### Exercise prompt
The lines to extract run from the first line of the material below to the line containing "This screenshot has height=888, width=1493.", both included; leave the pictures behind.

### Stored data

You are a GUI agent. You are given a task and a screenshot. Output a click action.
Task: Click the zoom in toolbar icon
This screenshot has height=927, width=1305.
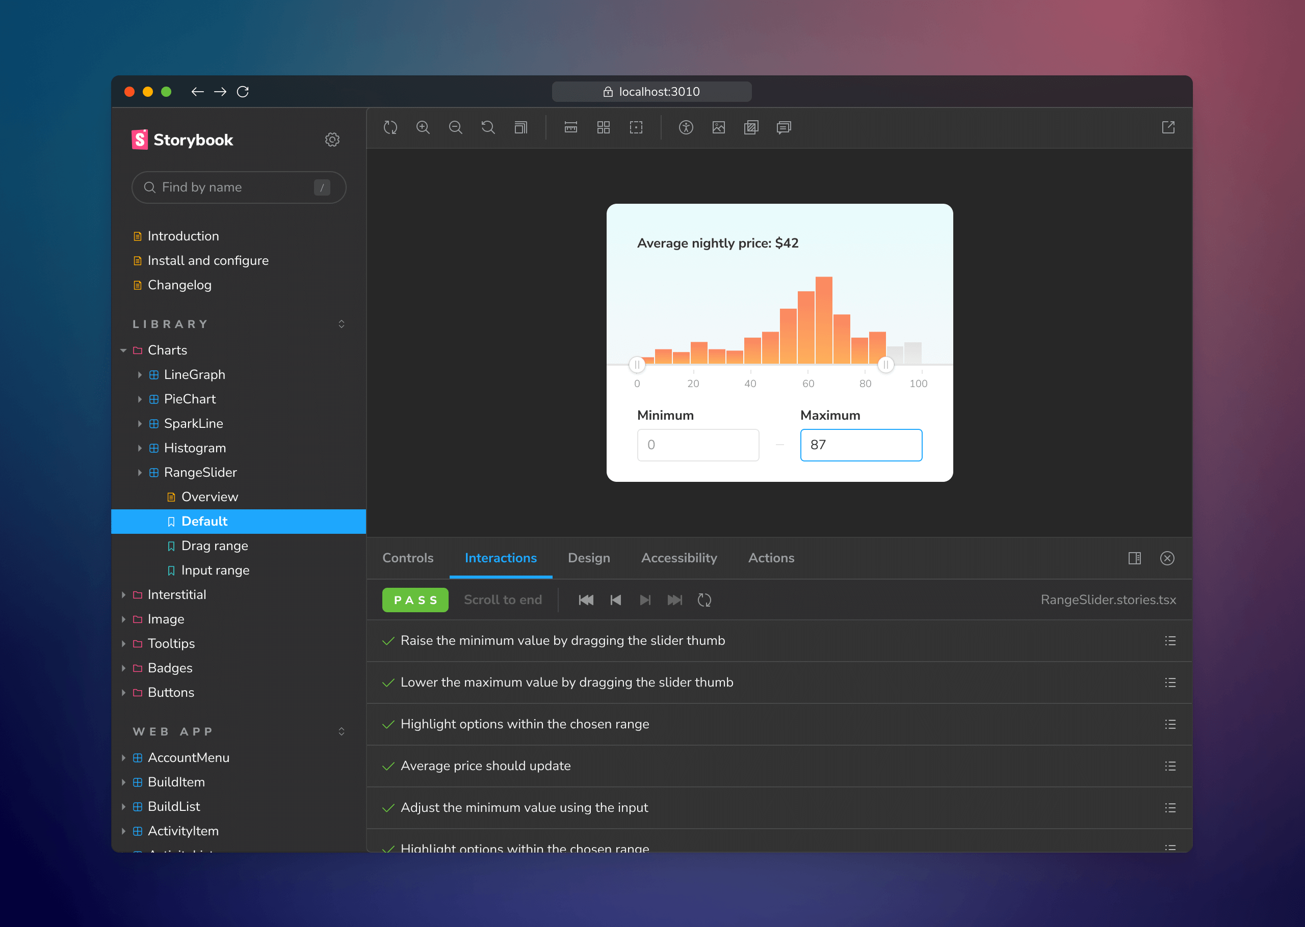click(x=423, y=127)
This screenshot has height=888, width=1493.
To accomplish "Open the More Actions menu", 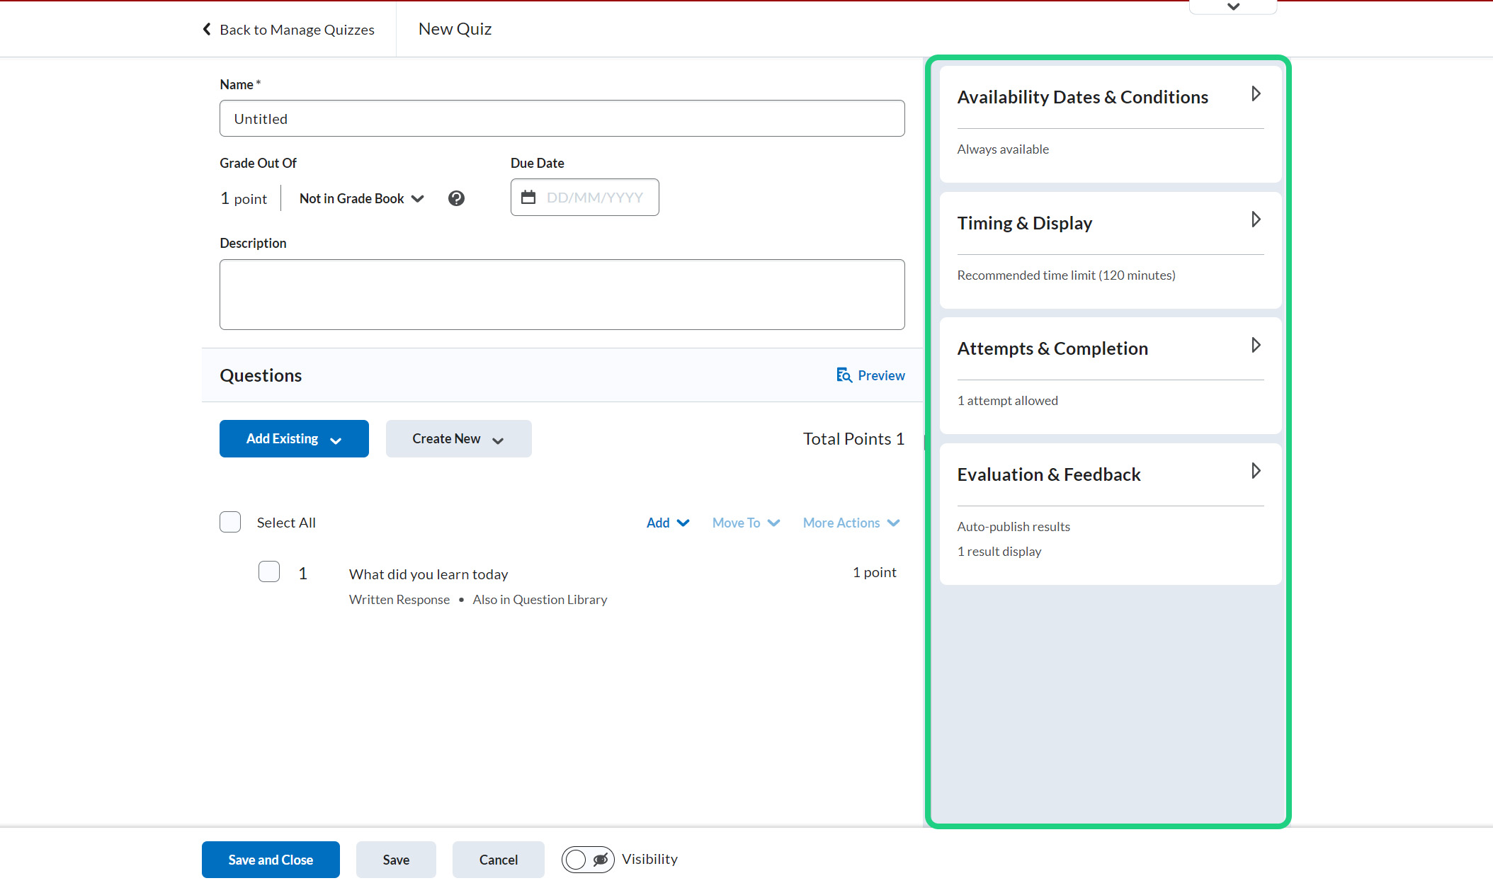I will [x=851, y=523].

### Solution to this exercise
You are a GUI agent. You are given a task and a screenshot. Output a click action.
Task: Click the zoom in toolbar icon
This screenshot has height=927, width=1305.
click(x=423, y=127)
This screenshot has height=888, width=1493.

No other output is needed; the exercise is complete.